> **Request**
Continue the article about Kyle Shanahan's first regular-season game as 49ers coach, picking up after its last sentence.

> **Document**
● ● ● ● ● ● ●

And it did not take long for everyone to see him loft a well-thrown deep down the field. On the 49ers’ first possession, speedster Marquise Goodwin ran under the pass for what looked the kind of big play that is a function of Kyle Shanahan’s offense.

But Goodwin dropped the ball. It was just the first of many glaring mistakes and miscalculations for the 49ers in Shanahan’s regular-season debut – a 23-3 loss to the Carolina Panthers on Sunday at Levi’s Stadium.

Shanahan brings a proven offensive system with him to the 49ers after fielding top-10 units in six of his nine years as an NFL offensive coordinator. But in his first game as coach, it was apparent just how much work is in front of Shanahan and general manager John Lynch.

The 49ers opened the season with 30 newcomers on their 53-man roster. But during Week 1, there was no erasing the memory of last year’s 2-14 team in Chip Kelly’s one-and-only season with the club.

● ● ● ● ● ● ●

> **Given material**
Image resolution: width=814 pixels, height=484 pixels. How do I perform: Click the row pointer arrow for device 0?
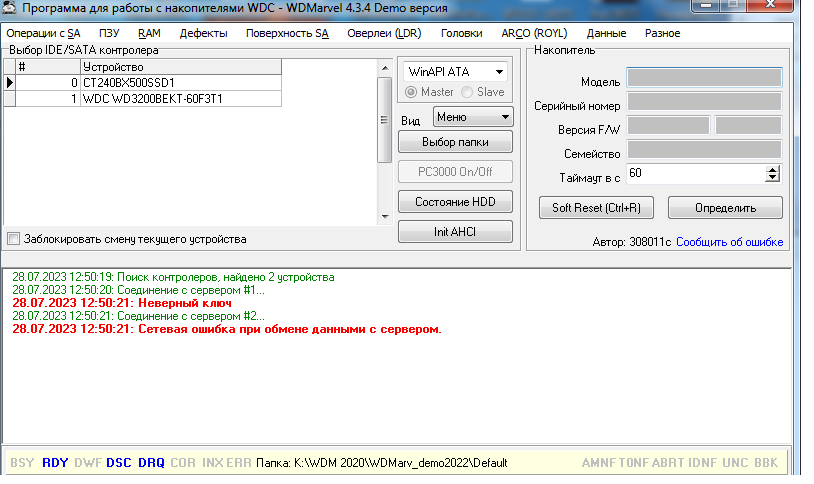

● ● ● ● ● ● ●

> **Exercise answer**
Goodwin dropped the deep ball. And one play after dynamic rookie linebacker Reuben Foster was sidelined with a right ankle injury, free safety Jaquiski Tartt gave up a deep pass, then failed to make the tackle on Russell Shepard en route to a 40-yard touchdown pass from Cam Newton.

Hoyer was sacked four times in the first half, including a sack-strip that left guard Zane Beadles surrendered that led to the Panthers’ first touchdown of the game. Hoyer gave the Panthers a gift early in the third quarter with an interception to Luke Kuechly. Carolina turned that into a touchdown for a 20-0 lead.

The 49ers were penalized 10 times for 74 yards in the first half, including two illegal-formation flags. There were dropped passes, missed tackles and no semblance of a pass rush from defensive coordinator Robert Saleh’s unit.

Shanahan miscalculated twice in the second quarter, twice turning the ball over on downs near midfield. The Panthers capitalized on both situations with field goals, including Graham Gano’s 36-yarder on the final play of the first half.

Hoyer completed 24 of 35 passes for 193 yards with no touchdowns and one interception in his 49ers debut. Hoyer has played for seven teams throughout his nine-year career.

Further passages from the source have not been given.